A Coroner today criticised the north west ambulance service and concluded that Louis died of natural causes contributed to by neglect.

Until the inquest the family, from Old Trafford in Manchester, had never received an apology from the ambulance service and now they and their lawyers, Irwin Mitchell, are demanding that lessons are learnt from Louis’ tragic death to ensure similar mistakes cannot be made in the future. They are yet to receive an apology from Mastercall.

Speaking on the family’s behalf, solicitor Sue Tyson, from Irwin Mitchell in Manchester, said: “The family are truly devastated to have lost a much loved son and brother. But to learn that his death could have been avoided has, understandably, made them question the systems and procedures in place for the emergency services and indeed out of hours GP’s.

“Miss Austin and her family have had to wait nine months for any kind of apology, and to hear the full story about how he was failed so badly by the system. That is simply not acceptable. They deserve far better than that.

“They now know that, on three separate occasions, medical staff failed to appreciate the serious nature of Louis’ symptoms and so the opportunity to treat the condition that, eventually, took the life of an eight-year-old boy was missed. For his mother, Melanie, that is almost too much to bear.”

Miss Tyson continued: “Louis’ family didn’t know he had diabetes and placed their trust in the healthcare experts they spoke to.

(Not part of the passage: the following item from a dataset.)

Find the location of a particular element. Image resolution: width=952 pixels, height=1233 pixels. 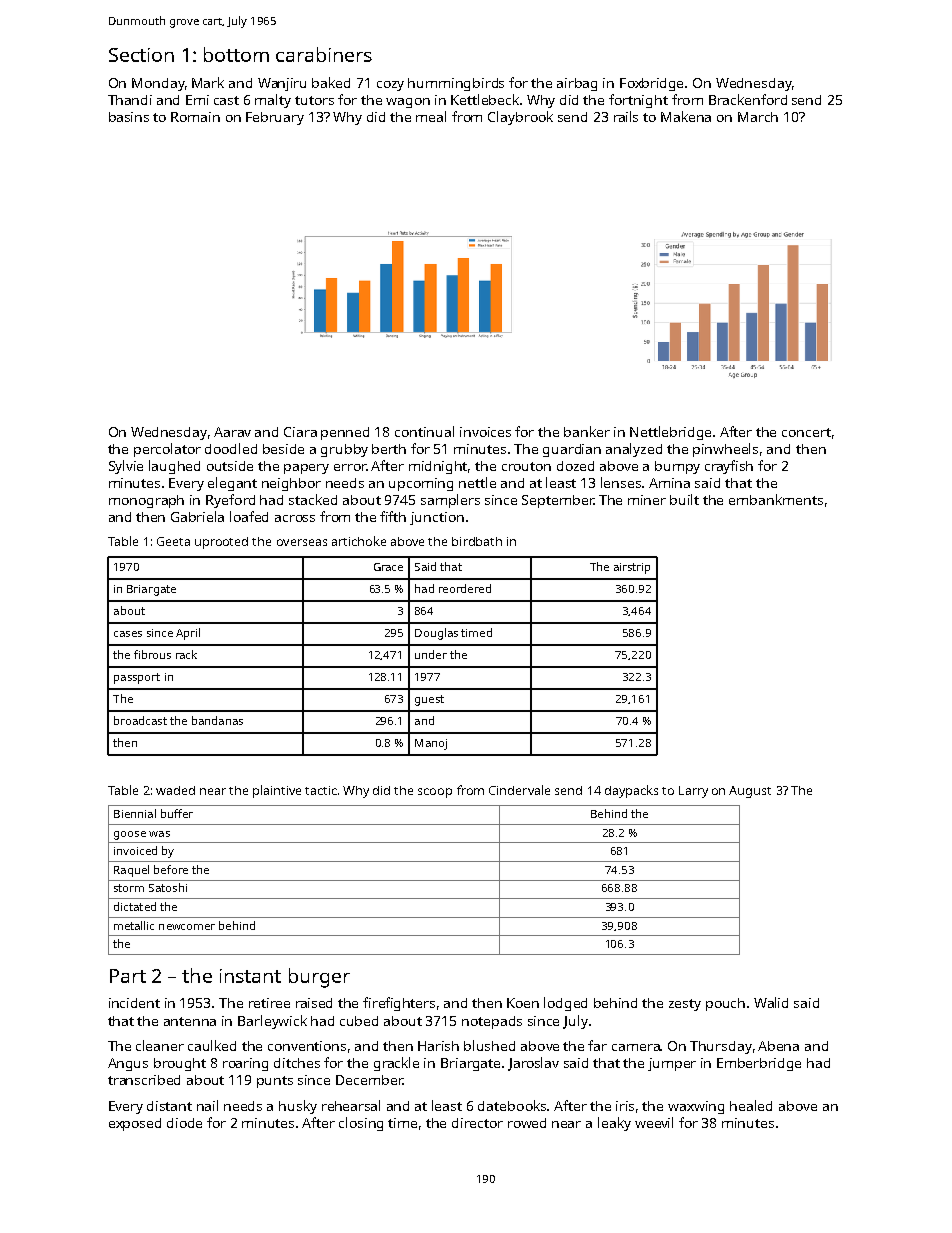

airbag is located at coordinates (577, 84).
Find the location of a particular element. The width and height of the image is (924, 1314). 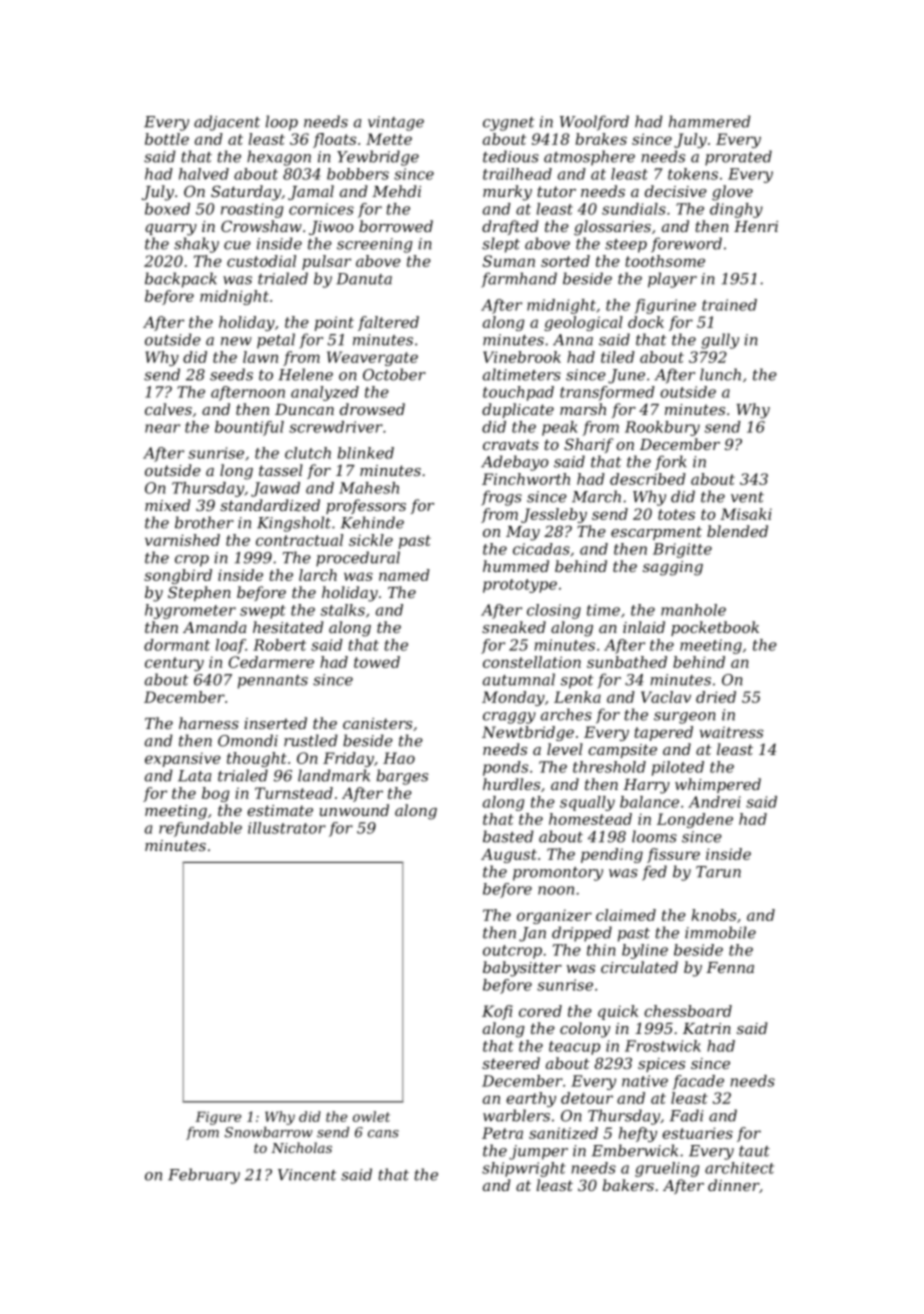

bakers is located at coordinates (628, 1185).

They were badly let down and are determined to hold the organisations concerned to account to ensure this never happens to any other family in the future, anywhere in the NHS.

“We will be continuing to investigate the way the emergency services initially handled the call for help. Louis’ family deserve answers and a reassurance from the highest levels that every step will be taken in the future to ensure this cannot happen again.”

Following Louis’ death on July 13, 2009 investigations were conducted by Trafford Primary Care Trust (PCT) into the care provided by the North West Ambulance Service and Mastercall.

The report issued following the investigation found that the emergency medical dispatcher at NWAS did not correctly code the call in line with the Advanced Medical Despatch Priority System and failed to correctly asses Louis’ condition. Had he done so an ambulance would have been sent within 19 minutes.

The investigation found that the senior paramedic failed to ask at least seven of the necessary questions that, had she done so, would have prompted the decision for an ambulance to be send within eight or 19 minutes.

It was also concluded that Mastercall failed to provide good clinical care in line with recommendations made by the General Medical Council (GMC) during a pandemic situation.

The PCT obtained a report from the Dr Amin, Consultant paediatric Endocrinologist. He confirmed during the inquest that a blood test carried out within minutes of Louis arriving at the hospital would have confirmed the diagnosis of diabetic Ketoacidosis. With treatment at that time Louis would have made a full recovery.